| What the task asks |
Rewrite the rows below as a numbered list, one line per number, with blank lines skipped and the pictures left out.

Rows for finding displayed items:
######

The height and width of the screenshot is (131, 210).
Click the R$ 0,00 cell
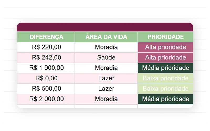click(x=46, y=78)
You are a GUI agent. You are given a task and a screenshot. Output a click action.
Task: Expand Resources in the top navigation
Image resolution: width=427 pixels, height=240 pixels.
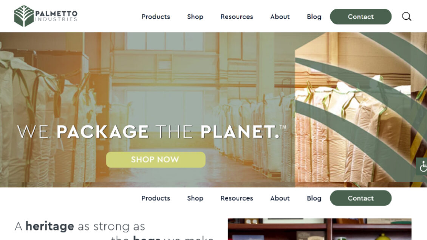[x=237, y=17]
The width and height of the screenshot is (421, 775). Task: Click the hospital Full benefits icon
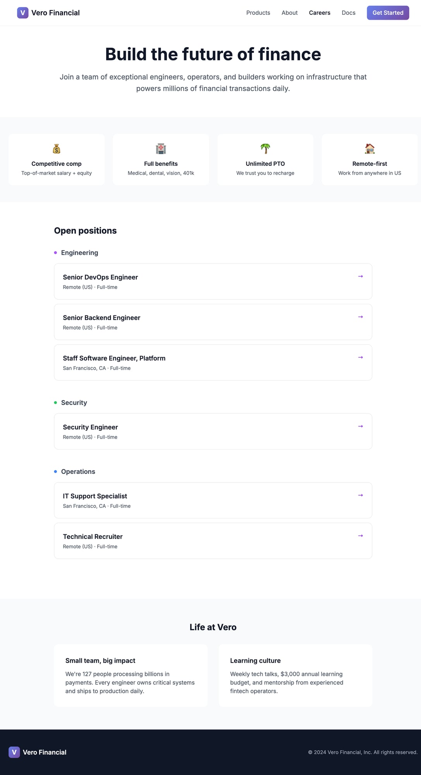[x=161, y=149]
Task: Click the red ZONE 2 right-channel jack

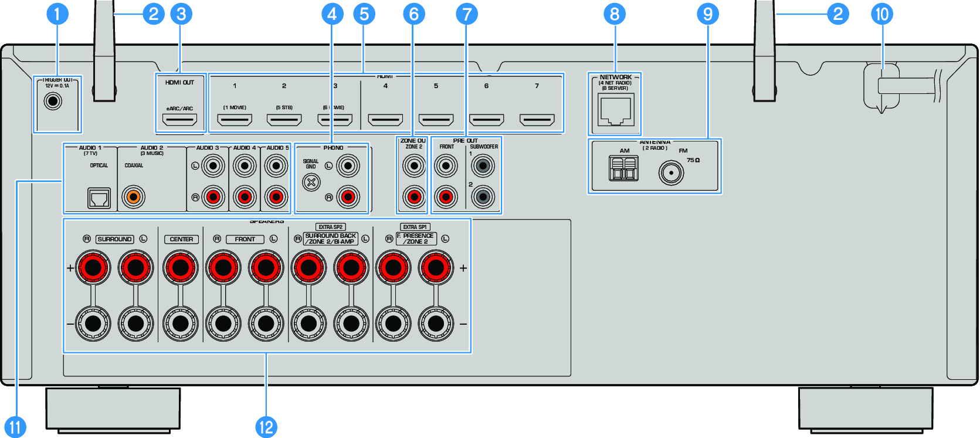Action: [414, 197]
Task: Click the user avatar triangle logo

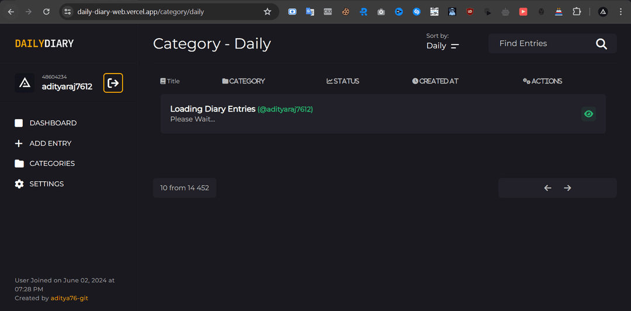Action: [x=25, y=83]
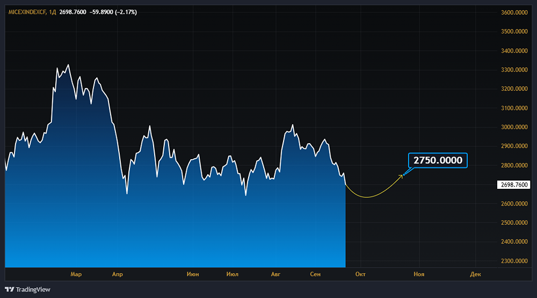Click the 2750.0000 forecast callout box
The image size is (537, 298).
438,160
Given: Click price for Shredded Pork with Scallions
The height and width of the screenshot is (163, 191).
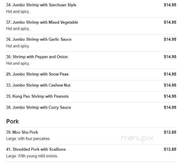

######

| Solution for this task |
1. The height and width of the screenshot is (131, 210).
2. Click the R$ 0,00 cell
3. click(x=46, y=78)
4. You are a GUI agent. You are given a task and a screenshot. Output a click action.
5. Task: Expand Resources in the top navigation
6. Image resolution: width=427 pixels, height=240 pixels.
7. [x=237, y=17]
8. The width and height of the screenshot is (421, 775). Task: Click the hospital Full benefits icon
9. [x=161, y=149]
10. Task: Click the red ZONE 2 right-channel jack
11. Action: [414, 197]
12. Task: Click the user avatar triangle logo
13. Action: [x=25, y=83]
14. Click the 2750.0000 forecast callout box
15. The image size is (537, 298).
16. 438,160
17. Given: Click price for Shredded Pork with Scallions
18. The height and width of the screenshot is (163, 191).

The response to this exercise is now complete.